EXERCISE DETAILS –
Would you reproduce, word for word, only the lines from the one with "Multimedia (643, 141)" to the end of the listing below?

··· PROVIDED RECORDS

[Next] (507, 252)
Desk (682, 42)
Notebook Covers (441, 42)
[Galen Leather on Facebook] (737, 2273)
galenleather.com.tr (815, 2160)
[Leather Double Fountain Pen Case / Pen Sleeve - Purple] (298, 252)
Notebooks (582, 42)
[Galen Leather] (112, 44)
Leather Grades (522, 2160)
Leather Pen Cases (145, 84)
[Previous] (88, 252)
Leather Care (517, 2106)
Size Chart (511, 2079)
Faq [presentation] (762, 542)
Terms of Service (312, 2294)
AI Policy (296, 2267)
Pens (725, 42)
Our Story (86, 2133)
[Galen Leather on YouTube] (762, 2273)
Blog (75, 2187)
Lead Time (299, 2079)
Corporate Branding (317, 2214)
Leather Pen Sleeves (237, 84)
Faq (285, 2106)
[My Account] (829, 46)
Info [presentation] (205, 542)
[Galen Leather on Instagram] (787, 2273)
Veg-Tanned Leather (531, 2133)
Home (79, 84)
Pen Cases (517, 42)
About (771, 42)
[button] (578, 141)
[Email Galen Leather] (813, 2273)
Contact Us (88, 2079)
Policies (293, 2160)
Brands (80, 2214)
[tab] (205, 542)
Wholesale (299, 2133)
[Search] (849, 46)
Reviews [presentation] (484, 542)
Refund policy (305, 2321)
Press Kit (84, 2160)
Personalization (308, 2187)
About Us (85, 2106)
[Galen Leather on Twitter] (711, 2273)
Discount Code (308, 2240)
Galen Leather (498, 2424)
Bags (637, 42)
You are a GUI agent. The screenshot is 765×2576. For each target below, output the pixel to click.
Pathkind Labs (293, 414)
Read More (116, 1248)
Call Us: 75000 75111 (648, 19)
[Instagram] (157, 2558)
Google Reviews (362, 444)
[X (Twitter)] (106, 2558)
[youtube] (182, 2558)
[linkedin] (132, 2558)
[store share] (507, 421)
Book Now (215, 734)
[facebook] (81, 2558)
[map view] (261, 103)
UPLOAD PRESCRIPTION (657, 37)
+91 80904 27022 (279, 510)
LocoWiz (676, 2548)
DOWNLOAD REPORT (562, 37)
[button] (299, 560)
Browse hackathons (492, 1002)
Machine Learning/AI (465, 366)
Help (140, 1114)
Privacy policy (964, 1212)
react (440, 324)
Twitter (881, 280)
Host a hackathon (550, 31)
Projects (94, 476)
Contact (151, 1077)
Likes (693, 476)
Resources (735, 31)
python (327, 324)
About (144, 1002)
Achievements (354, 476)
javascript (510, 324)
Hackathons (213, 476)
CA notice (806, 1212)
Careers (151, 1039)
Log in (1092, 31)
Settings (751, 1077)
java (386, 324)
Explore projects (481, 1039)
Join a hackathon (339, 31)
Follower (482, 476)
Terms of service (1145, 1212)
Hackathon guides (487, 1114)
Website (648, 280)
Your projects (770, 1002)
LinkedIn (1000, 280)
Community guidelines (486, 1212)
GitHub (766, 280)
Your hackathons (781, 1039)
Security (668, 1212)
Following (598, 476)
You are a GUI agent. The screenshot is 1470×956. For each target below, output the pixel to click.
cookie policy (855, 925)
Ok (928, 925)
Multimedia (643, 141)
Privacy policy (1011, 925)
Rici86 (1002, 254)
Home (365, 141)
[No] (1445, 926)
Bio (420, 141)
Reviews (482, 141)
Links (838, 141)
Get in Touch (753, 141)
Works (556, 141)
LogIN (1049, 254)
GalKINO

······

YOUR SOLUTION –
Multimedia (643, 141)
Privacy policy (1011, 925)
Rici86 (1002, 254)
Home (365, 141)
[No] (1445, 926)
Bio (420, 141)
Reviews (482, 141)
Links (838, 141)
Get in Touch (753, 141)
Works (556, 141)
LogIN (1049, 254)
GalKINO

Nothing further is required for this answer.